Copy each of these records word for word, every line included.

════════

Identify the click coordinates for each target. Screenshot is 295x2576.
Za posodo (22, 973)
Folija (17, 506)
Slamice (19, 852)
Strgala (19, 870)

════════

**Completed task:**
Identify the click coordinates for each target. Screenshot is 295x2576.
Za posodo (22, 973)
Folija (17, 506)
Slamice (19, 852)
Strgala (19, 870)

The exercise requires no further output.